Please copy the lines below exactly, from the first one through the line showing "This screenshot has height=784, width=1384.".

[Records contained in a dataset]
########

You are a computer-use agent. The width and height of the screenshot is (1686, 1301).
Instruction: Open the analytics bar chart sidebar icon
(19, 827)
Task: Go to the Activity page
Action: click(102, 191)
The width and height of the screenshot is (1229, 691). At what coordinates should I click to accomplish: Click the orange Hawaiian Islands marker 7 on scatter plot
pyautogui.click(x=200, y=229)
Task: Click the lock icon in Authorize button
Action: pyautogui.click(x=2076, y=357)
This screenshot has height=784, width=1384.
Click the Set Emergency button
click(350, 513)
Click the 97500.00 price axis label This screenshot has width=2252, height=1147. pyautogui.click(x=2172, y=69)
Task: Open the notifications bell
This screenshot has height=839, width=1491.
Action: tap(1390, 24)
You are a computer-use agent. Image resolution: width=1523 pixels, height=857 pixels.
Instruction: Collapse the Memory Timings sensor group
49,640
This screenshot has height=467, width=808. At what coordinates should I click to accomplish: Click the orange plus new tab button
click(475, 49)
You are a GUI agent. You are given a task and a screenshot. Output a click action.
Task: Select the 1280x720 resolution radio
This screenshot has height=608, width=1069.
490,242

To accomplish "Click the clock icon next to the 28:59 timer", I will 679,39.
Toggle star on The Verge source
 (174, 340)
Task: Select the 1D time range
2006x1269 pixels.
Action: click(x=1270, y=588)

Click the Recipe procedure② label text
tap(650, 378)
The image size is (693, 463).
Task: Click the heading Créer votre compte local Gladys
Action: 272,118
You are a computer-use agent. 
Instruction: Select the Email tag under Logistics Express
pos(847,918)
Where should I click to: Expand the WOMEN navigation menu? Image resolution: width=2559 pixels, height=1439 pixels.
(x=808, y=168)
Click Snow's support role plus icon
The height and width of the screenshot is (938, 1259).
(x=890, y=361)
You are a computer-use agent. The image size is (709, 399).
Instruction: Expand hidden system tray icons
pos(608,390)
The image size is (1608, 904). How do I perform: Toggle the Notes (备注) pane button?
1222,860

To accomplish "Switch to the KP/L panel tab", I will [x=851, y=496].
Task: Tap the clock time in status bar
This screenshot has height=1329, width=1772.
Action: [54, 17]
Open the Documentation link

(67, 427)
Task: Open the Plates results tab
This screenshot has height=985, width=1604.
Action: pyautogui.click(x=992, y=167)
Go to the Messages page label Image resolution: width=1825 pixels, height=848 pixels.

########

- SOLUTION TO THE EXERCISE -
You are a computer-use agent. The width and height of the screenshot is (1686, 1301).
Instruction: Open the analytics bar chart sidebar icon
(19, 827)
Task: Go to the Activity page
Action: click(102, 191)
The width and height of the screenshot is (1229, 691). At what coordinates should I click to accomplish: Click the orange Hawaiian Islands marker 7 on scatter plot
pyautogui.click(x=200, y=229)
Task: Click the lock icon in Authorize button
Action: pyautogui.click(x=2076, y=357)
This screenshot has height=784, width=1384.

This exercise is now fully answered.